__Instructions for the task__. Convert every line of the entries below into a numbered list, leaving out the blank lines.

__Dataset entries__.
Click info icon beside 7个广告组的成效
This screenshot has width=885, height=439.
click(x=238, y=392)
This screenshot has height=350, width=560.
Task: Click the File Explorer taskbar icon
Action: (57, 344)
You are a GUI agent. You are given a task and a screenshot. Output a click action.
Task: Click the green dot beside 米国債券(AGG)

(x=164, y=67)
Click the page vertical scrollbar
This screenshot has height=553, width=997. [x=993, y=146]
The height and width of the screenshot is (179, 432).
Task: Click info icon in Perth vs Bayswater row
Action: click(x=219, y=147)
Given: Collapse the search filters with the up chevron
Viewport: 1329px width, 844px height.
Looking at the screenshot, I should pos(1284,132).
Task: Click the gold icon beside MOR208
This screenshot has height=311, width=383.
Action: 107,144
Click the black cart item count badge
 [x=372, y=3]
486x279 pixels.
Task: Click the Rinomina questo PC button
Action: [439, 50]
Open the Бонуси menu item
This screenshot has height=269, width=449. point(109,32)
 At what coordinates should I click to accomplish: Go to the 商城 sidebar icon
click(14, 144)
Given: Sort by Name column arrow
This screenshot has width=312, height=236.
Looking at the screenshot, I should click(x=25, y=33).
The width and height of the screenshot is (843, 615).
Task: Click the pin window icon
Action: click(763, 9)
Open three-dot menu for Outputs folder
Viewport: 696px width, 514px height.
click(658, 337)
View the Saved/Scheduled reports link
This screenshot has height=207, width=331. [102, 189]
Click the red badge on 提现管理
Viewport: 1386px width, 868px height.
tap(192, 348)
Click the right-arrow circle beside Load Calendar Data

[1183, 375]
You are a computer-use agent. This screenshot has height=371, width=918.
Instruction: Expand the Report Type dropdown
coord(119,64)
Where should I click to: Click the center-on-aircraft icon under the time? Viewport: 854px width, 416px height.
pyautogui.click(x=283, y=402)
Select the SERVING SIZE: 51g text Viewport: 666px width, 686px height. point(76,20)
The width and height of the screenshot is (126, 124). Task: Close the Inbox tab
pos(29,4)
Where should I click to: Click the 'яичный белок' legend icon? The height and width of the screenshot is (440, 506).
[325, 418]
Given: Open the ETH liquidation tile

__Result__.
1. Click info icon beside 7个广告组的成效
2. This screenshot has width=885, height=439.
3. click(x=238, y=392)
4. This screenshot has height=350, width=560.
5. Task: Click the File Explorer taskbar icon
6. Action: (57, 344)
7. You are a GUI agent. You are given a task and a screenshot. Output a click action.
8. Task: Click the green dot beside 米国債券(AGG)
9. (x=164, y=67)
10. Click the page vertical scrollbar
11. This screenshot has height=553, width=997. [x=993, y=146]
12. The height and width of the screenshot is (179, 432).
13. Task: Click info icon in Perth vs Bayswater row
14. Action: click(x=219, y=147)
15. Given: Collapse the search filters with the up chevron
16. Viewport: 1329px width, 844px height.
17. Looking at the screenshot, I should pos(1284,132).
18. Task: Click the gold icon beside MOR208
19. This screenshot has height=311, width=383.
20. Action: 107,144
21. Click the black cart item count badge
22.  [x=372, y=3]
23. 486x279 pixels.
24. Task: Click the Rinomina questo PC button
25. Action: [439, 50]
26. Open the Бонуси menu item
27. This screenshot has height=269, width=449. point(109,32)
28.  At what coordinates should I click to accomplish: Go to the 商城 sidebar icon
29. click(14, 144)
30. Given: Sort by Name column arrow
31. This screenshot has width=312, height=236.
32. Looking at the screenshot, I should click(x=25, y=33).
33. The width and height of the screenshot is (843, 615).
34. Task: Click the pin window icon
35. Action: click(763, 9)
36. Open three-dot menu for Outputs folder
37. Viewport: 696px width, 514px height.
38. click(658, 337)
39. View the Saved/Scheduled reports link
40. This screenshot has height=207, width=331. [102, 189]
41. Click the red badge on 提现管理
42. Viewport: 1386px width, 868px height.
43. tap(192, 348)
44. Click the right-arrow circle beside Load Calendar Data
45. [1183, 375]
46. You are a computer-use agent. This screenshot has height=371, width=918.
47. Instruction: Expand the Report Type dropdown
48. coord(119,64)
49. Where should I click to: Click the center-on-aircraft icon under the time? Viewport: 854px width, 416px height.
50. pyautogui.click(x=283, y=402)
51. Select the SERVING SIZE: 51g text Viewport: 666px width, 686px height. point(76,20)
52. The width and height of the screenshot is (126, 124). Task: Close the Inbox tab
53. pos(29,4)
54. Where should I click to: Click the 'яичный белок' legend icon? The height and width of the screenshot is (440, 506).
55. [325, 418]
56. Given: Open the ETH liquidation tile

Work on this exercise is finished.